While the debate about grade inflation continues at Harvard University, a report released Feb.1 by the American Academy of Arts and Sciences may extend that debate to universities across the nation, including Yale.
The 30-page report, entitled “Evaluation and the Academy: Are We Doing the Right Thing?” examines the causes of grade inflation and demonstrates, through empirical evidence, that grade inflation is a national phenomenon. In addition, the report addresses letters of recommendation and how such letters are no longer an accurate evaluation of a student.

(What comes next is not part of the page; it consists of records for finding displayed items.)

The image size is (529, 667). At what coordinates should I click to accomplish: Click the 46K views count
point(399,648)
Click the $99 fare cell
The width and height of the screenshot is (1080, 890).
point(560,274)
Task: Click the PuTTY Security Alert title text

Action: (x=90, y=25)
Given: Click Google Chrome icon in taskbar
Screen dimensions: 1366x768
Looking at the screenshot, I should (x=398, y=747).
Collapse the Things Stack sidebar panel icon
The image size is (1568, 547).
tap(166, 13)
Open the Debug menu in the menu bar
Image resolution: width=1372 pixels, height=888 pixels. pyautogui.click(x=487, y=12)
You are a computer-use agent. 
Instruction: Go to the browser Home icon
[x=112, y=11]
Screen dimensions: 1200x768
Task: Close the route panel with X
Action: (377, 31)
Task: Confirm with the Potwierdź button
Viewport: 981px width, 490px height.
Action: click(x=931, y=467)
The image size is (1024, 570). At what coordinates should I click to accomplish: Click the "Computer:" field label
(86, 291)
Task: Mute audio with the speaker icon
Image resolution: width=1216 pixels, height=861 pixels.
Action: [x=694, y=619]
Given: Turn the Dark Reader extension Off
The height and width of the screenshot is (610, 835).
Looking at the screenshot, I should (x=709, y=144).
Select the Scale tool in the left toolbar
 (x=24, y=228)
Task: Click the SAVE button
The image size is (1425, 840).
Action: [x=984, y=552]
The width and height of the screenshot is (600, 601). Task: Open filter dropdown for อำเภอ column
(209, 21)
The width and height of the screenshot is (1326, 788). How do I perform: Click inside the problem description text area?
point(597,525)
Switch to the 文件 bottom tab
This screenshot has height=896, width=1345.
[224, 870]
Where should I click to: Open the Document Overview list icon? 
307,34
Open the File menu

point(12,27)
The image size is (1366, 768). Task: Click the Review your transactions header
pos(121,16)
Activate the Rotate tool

Yale College Dean Richard Brodhead, who said he has not yet read the report, said the University has no plans to formally discuss or evaluate grading policies at Yale. In contrast, Harvard recently released an official report on its grading policies and is considering a significant reduction in the number of honors degrees it awards.
The report, co-authored by Harvard professor Henry Rosovsky and University of Pennsylvania professor Matthew Hartley, analyzes trends in SAT scores and grade point averages over the last 40 years to illustrate that the national increase in average GPAs has not been accompanied by a rise in quality of student academic work.
Rosovsky said he wanted to consolidate the numerous pieces of evidence he had gathered from already-published literature on grade inflation and issue a coherent and objective document on which discussions could be based.
“I think that there are a lot of controversial issues in academia that are talked about by many different people who have not examined the evidence or underlying issues,” Rosovsky said. “So I thought it’d be useful to have a coherent and fairly balanced treatment of the subject.”
Acknowledging that grade inflation has undermined the credibility of academia, Corinne Schelling, director of academy affairs at the AAAS, said she hoped the report would help dispel some of the negative stereotypes associated with higher education.
Brodhead said that because of the issue’s complexity, it would require more than just a report to get an accurate picture of the situation.
“The issue is greatly more complicated than any quick diagnosis will reveal,” Brodhead said. “And getting evidence on this is very, very hard because you can’t tell if a grade is an inflated grade unless you’re able to make a quality judgment of the work the grade’s been attached to.”
Hartley said the main point of the report was to foster discussion, not to provide absolute solutions to the problems of grade inflation and recommendation letters.
“This could be a useful tool on campuses where people want to discuss these issues seriously,” Hartley said. “But it’s a very difficult issue to know how to resolve. It really has to be done on a campus-to-campus basis. It’s very context-driven.”
Linguistics chairman Stephen Anderson, who has taught at both Yale and Harvard, said he does not believe grade inflation is a serious issue at Yale, especially when compared to its Ivy counterpart.
“Having taught at both places, my gut feeling is that it was worse at Harvard than it is here,” Anderson said. “There was a feeling that everyone who was [at Harvard] deserved an ‘A.’ It was much more automatic to give people high grades at Harvard.”
Astronomy chairman Charles Bailyn said he is more concerned with the differences in grading patterns between departments at Yale. Such disparities have prevented many non-science majors from taking core science courses, which are generally perceived as more challenging.
“Undergraduates now are much less willing to take courses that they think they might not get a good grade in,” Bailyn said. “[The disparity in grading] has an effect on student behavior in terms of what courses to take, and that’s not a good thing.”